Kentucky's unemployment rate is at its highest point in more than 20 years as the state announced Tuesday that the rate for December rose to 7.8 percent.
Kentucky's jobless rate, up from November's revised 7 percent, is the highest since May 1988, according to the Office of Employment and Training, an agency of the Kentucky Education and Workforce Development Cabinet..
The preliminary December 2008 unemployment rate is 2.5 percentage points higher than that of December 2007 which was 5.3 percent.
The construction sector showed the biggest declines, with 5,500 fewer positions in December 2008. Since December 2007, employment in construction has plummeted by 10,600 positions.
Never miss a local story.
"This is the sixth consecutive month of employment declines in construction, reflecting weakness in heavy and civil engineering, and specialty trade contractors.

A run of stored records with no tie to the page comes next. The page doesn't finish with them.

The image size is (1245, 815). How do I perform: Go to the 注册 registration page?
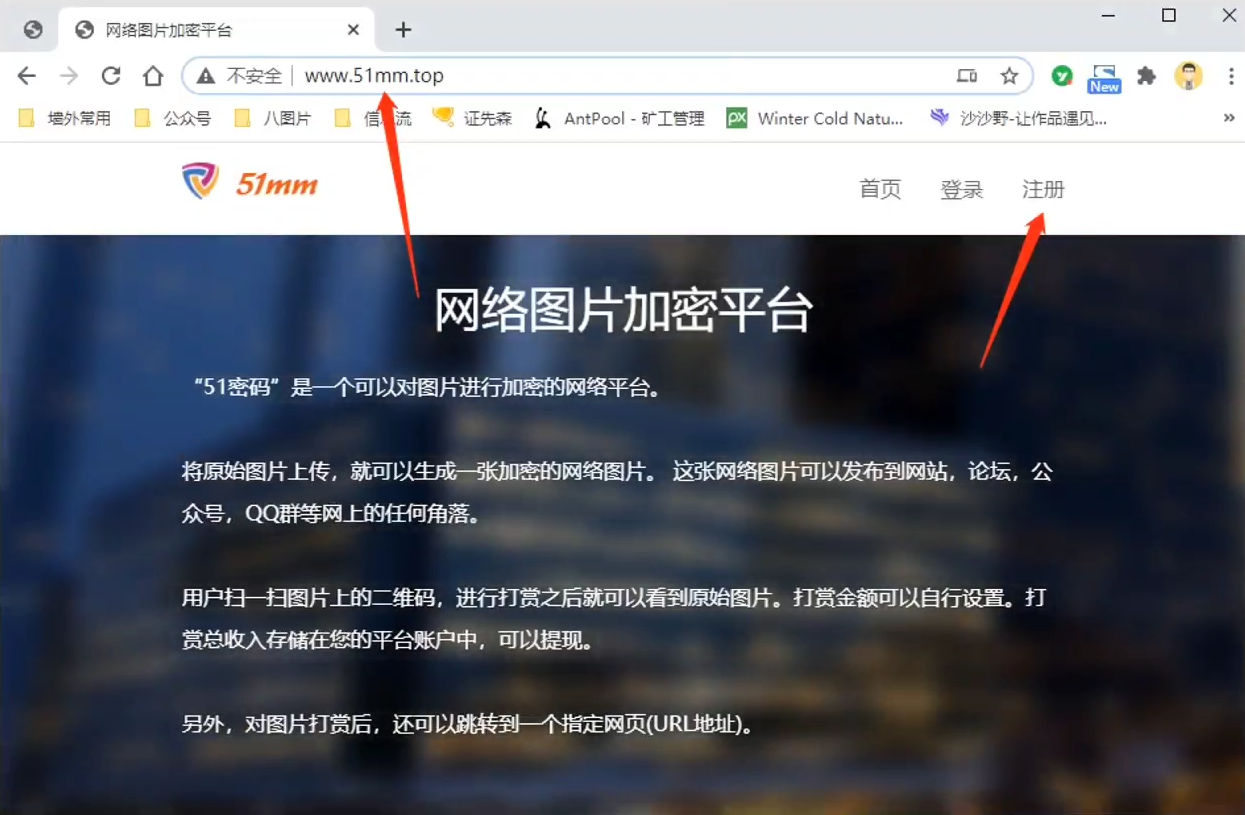(1043, 189)
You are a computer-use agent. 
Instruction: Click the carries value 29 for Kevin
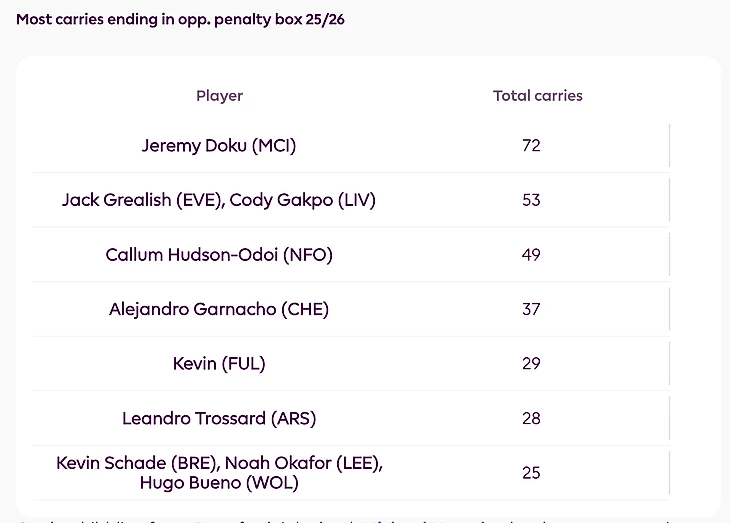(531, 364)
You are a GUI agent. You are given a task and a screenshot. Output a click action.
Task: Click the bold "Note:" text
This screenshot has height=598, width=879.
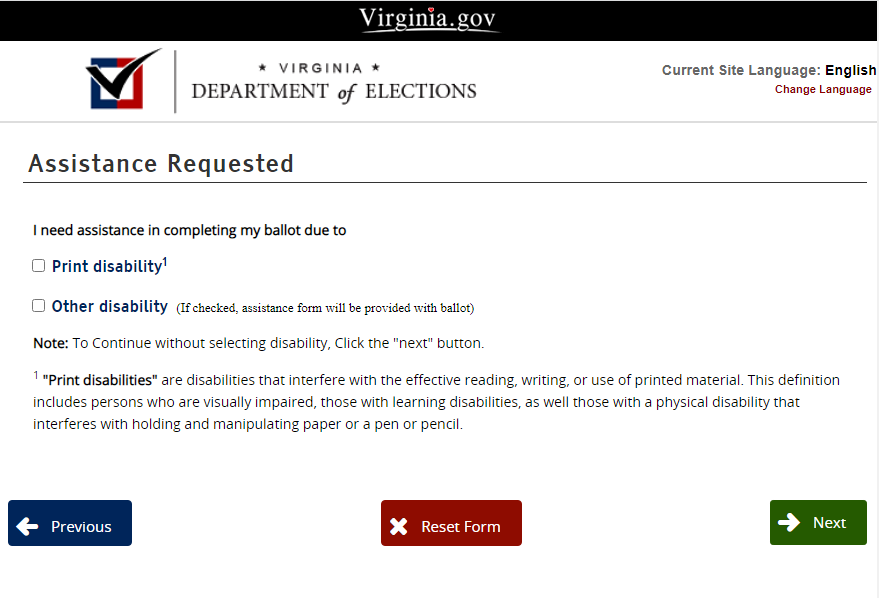[x=50, y=343]
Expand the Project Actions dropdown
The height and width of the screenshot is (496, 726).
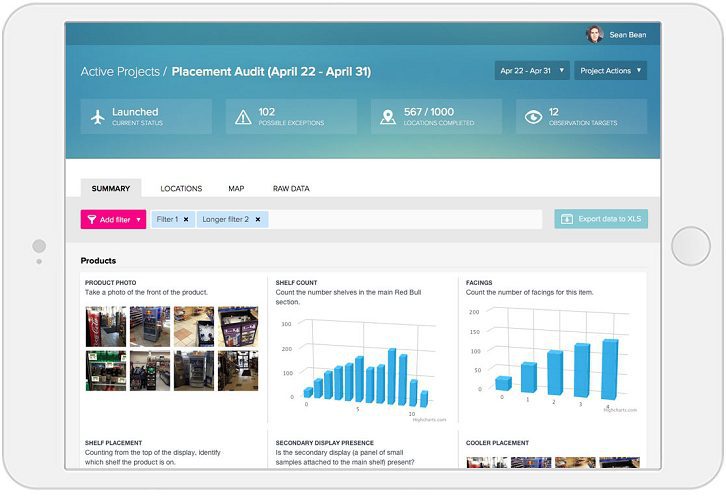610,71
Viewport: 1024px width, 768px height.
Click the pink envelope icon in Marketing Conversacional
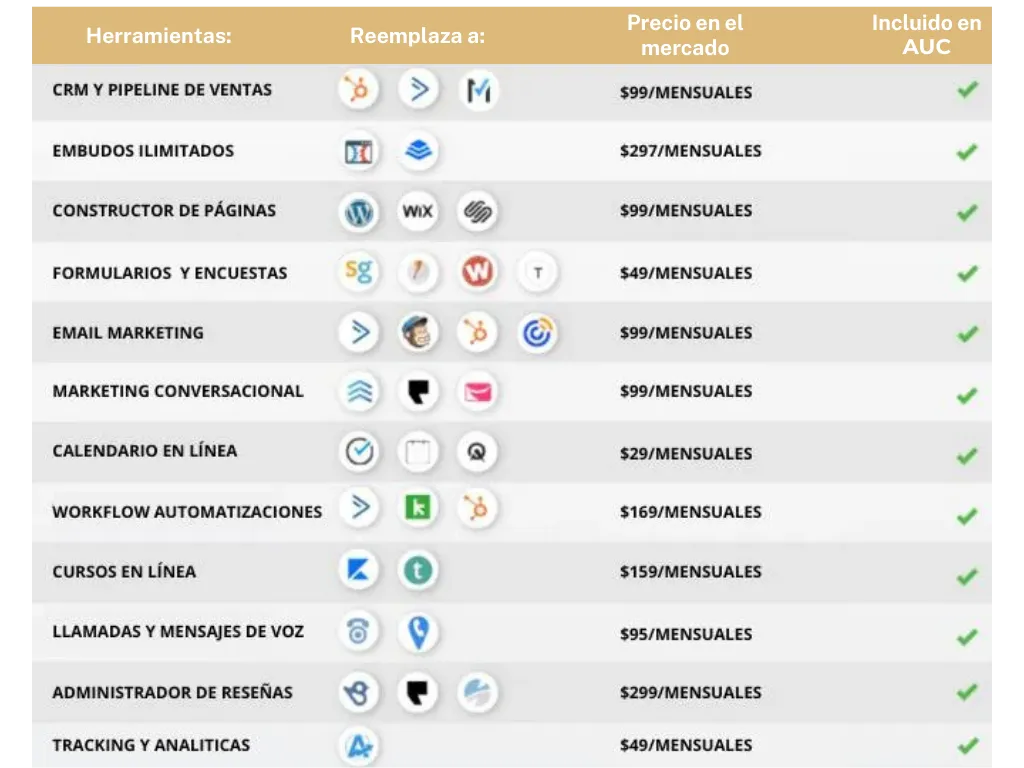(x=477, y=392)
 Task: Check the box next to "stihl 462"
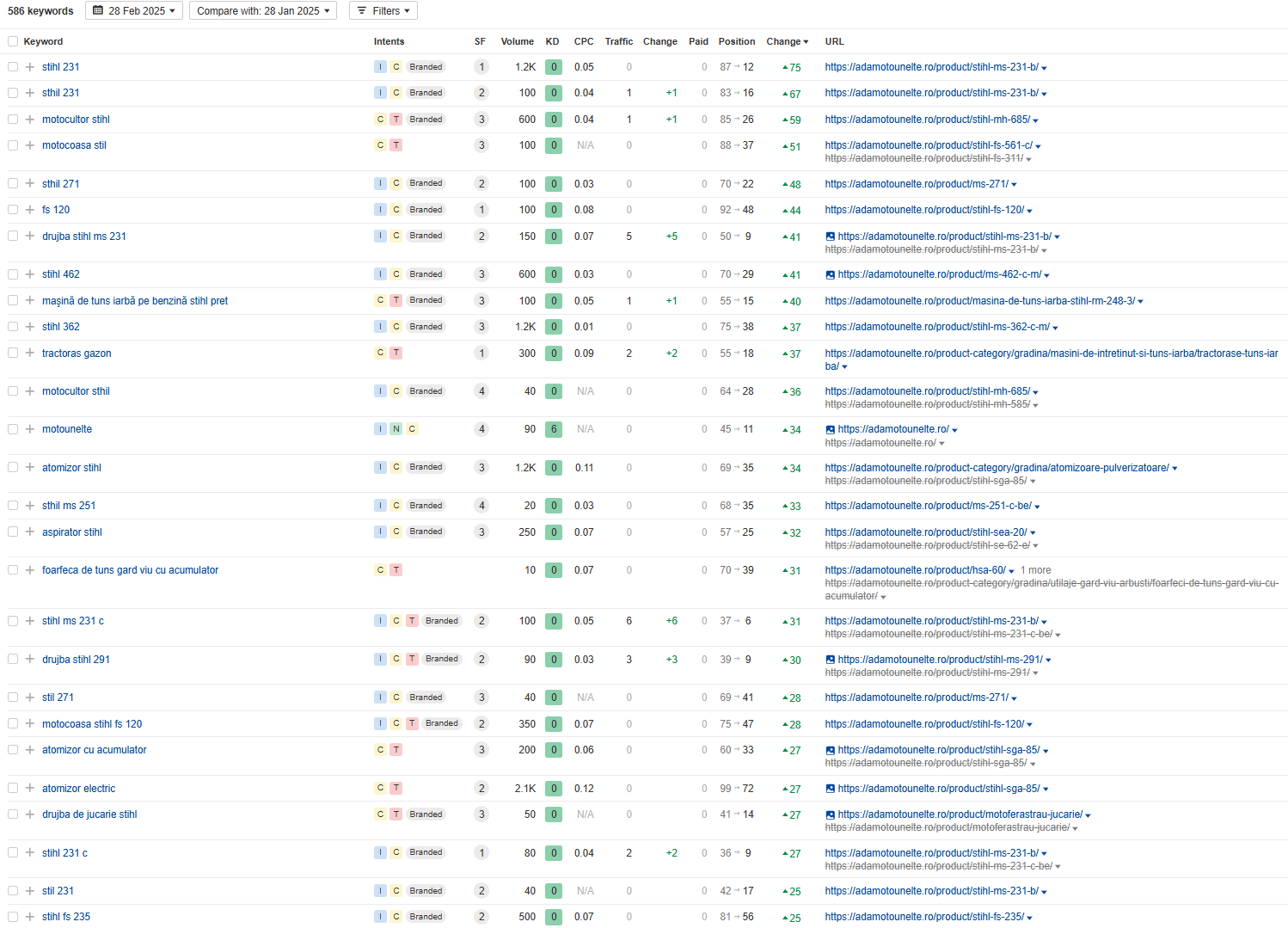coord(13,274)
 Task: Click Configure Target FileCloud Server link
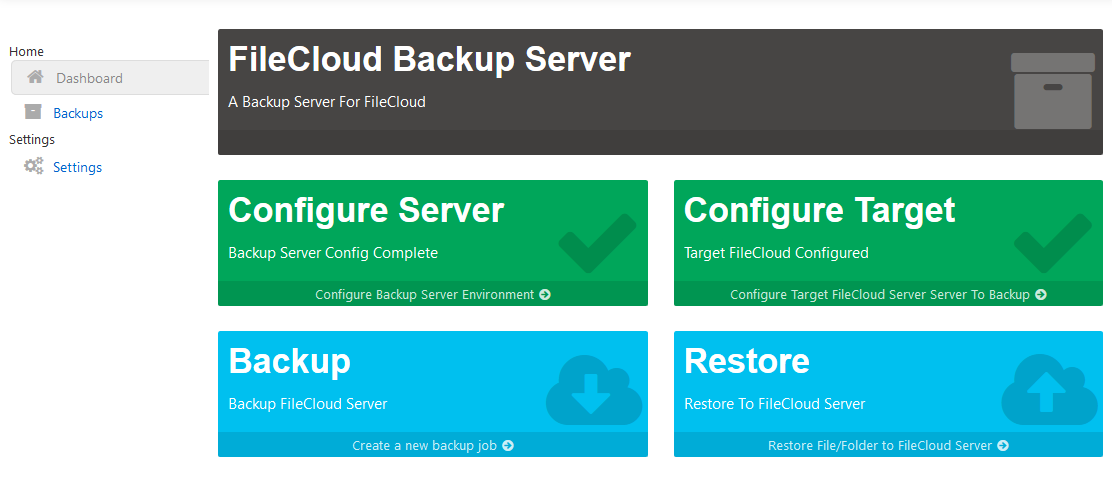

Debility in the housing market, financial difficulties halting construction projects and the closing of a residential construction firm contributed to the contraction in this sector," said Justine Detzel, chief labor market analyst for the OET.
The manufacturing sector lost 4,400 jobs in December 2008. Compared with December 2007, jobs in the sector were down by 15,900 in December 2008.
"The woes of the automobile industry are reverberating through Kentucky's economy," Detzel said.
The productions slowdowns at auto assembly plants in Kentucky and elsewhere are hurting parts suppliers.
This month JL French Automotive Castings Inc., an auto supplier in Glasgow, announced it would lay off 180 workers.
The professional and business services sector and the trade, transportation and utilities sectors also suffered significant job losses.
Unemployment statistics are based on estimates and are compiled to measure trends rather than to count people working.
The U.S. seasonally adjusted jobless rate increased from 6.8 percent in November 2008 to 7.2 percent in December 2008, according to the U.S. Department of Labor.
Numbers released Tuesday show rising unemployment spared no state last month, and 2009 is shaping up as another miserable year for workers from coast to coast.
Clobbered by problems at Detroit's auto companies, Michigan's unemployment rate soared to 10.6 percent in December. Rhode Island's jobless rate hit 10 percent, the highest on records dating back to 1976.
South Carolina and Indiana recorded the biggest gains from the previous month, the Labor Department said Tuesday. A common thread among these states has been manufacturing industry layoffs tied to consumers' shrinking appetite for cars, furniture and other goods.
"We won't see a light at the end of the tunnel until 2010," said Anthony Sabino, a professor of law and business at St. John's University.